◆ **GOAL OF THE EXERCISE**: The records that follow are to be transcribed word for word.

◆ **AVAILABLE RECORDS**:
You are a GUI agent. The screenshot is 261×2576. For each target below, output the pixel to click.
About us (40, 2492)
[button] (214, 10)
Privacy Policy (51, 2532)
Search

◆ **ANSWER SECTION**:
You are a GUI agent. The screenshot is 261×2576. For each target below, output the pixel to click.
About us (40, 2492)
[button] (214, 10)
Privacy Policy (51, 2532)
Search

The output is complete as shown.